On the other side, however, are the members of the Austrian school of economics, who say that the very rush of government spending, along with the expansionary monetary policy of the Federal Reserve, has made the economy weaker not stronger. Obviously, the differences between the Austrian and the Keynesian views are fundamental, so if I am to point out why Austrians do not support government “stimulus” efforts, I need to supply something other than the usual political rhetoric.
Of the two economic viewpoints, the Keynesian one is easier to explain and appeals to the sentiments of ordinary people. As long as individuals spend all their income on consumption goods and do it quickly, the economy will hum along. However, if people get nervous and save some of their money, the economy will slip into the doldrums and only can be rescued by government spending.
In the Keynesian viewpoint, an economy is a circular-flowing mechanism that simply needs enough money to keep the wheels greased. Nothing else matters, just as long as the money keeps flowing.
The Austrian View
Austrians hold to a much different viewpoint. Here I wish to deal with what Austrians call malinvestments and explain what they are and why they lead to recessions. While Keynesians believe that the only thing which matters is spending on consumer goods (with all factors of production, including labor and capital, simply following whatever spending patterns arise), Austrians understand that the structure of production matters.

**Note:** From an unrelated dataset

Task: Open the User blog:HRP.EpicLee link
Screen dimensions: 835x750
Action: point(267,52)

The production structure is the mix of factors that are used to produce goods over time, and in a market economy the value that consumers place on the final, or consumption, goods will be imputed to the various factors. For example, during the housing boom, a number of factors went into that line of production, from building materials to real estate agents. While the government directed new credit into the housing market, the economy boomed as owners of the factors gained new income.
However, the market could not sustain the housing boom as home prices increased at much faster rates than individual incomes and home sales fell. Furthermore, the financial instruments created to help finance the boom also lost value as it became obvious the boom could not continue.

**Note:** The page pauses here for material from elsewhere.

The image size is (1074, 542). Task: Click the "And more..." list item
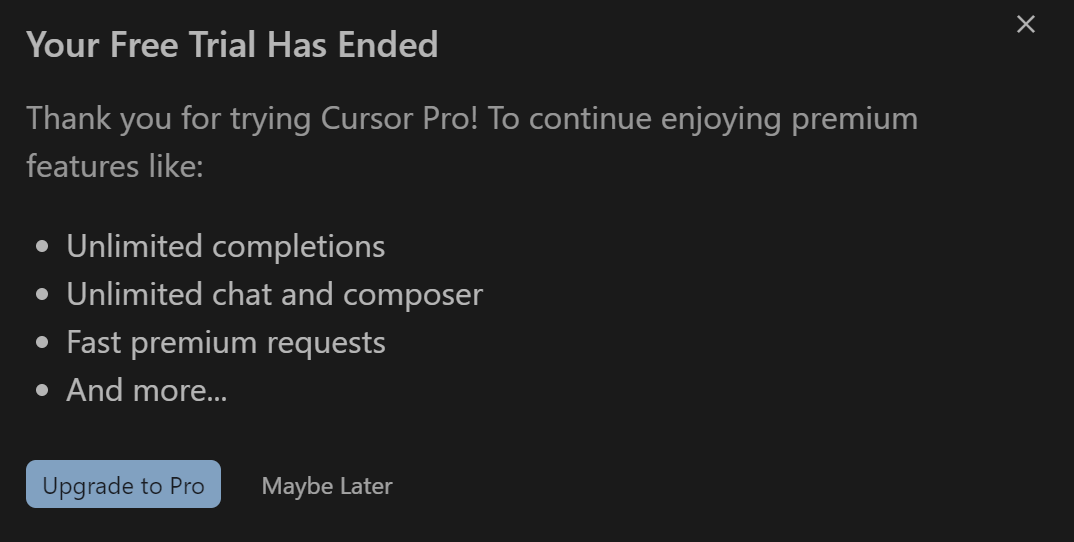[x=147, y=390]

In the Keynesian view the housing boom did not need to end; all that was needed was for the government to throw even more money into it and have the Federal Reserve purchase at face value the financial paper that had lost real value.
Austrians, however, hold that there were massive malinvestments in housing, and that the malinvested factors needed either to be liquidated or transferred to other uses that would reflect the directions of consumer choices.

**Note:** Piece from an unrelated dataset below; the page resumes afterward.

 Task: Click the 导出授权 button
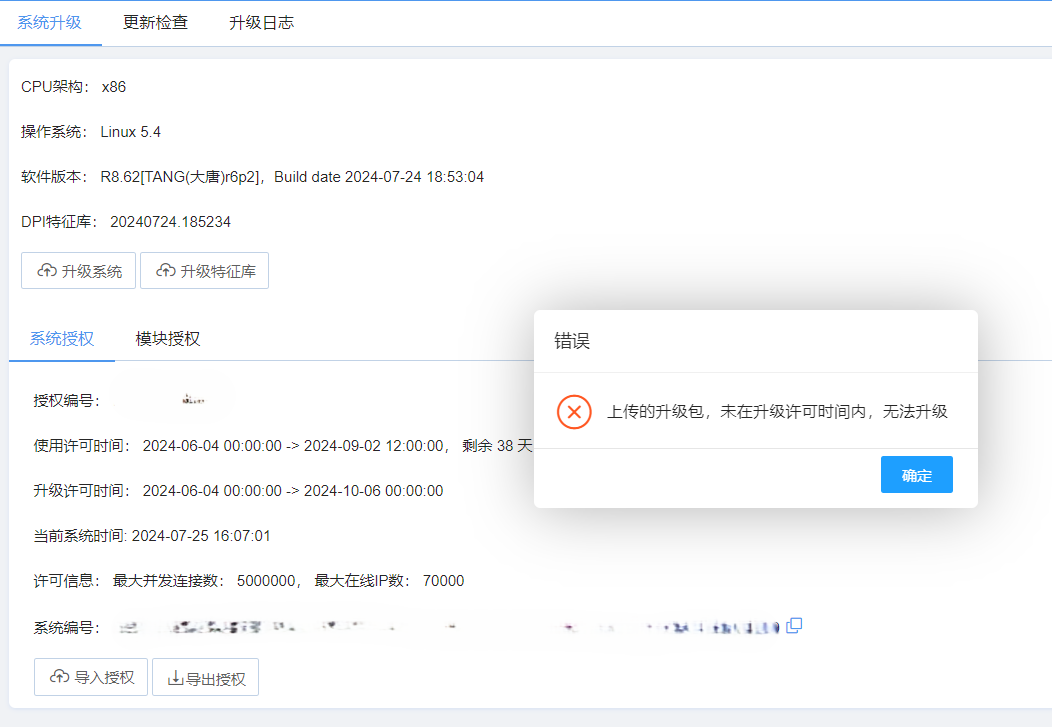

Austrians believe that once an unsustainable boom begins, a bust is inevitable, and further attempts to sustain the boom only pull the structure of production into more distorted and unwieldy shapes. Thus the “stimulus” spending, according to Austrians, has not sustained the economy, but rather has further disfigured it, guaranteeing more disruptions in the future.
There is no way to reconcile these two viewpoints. To Keynesians an economy is a homogeneous mix of goods that needs only more money to be sustained. Austrians, however, know better. They understand an economy is complex and full of heterogeneous factors. Government stimulus, they realize, only makes things worse.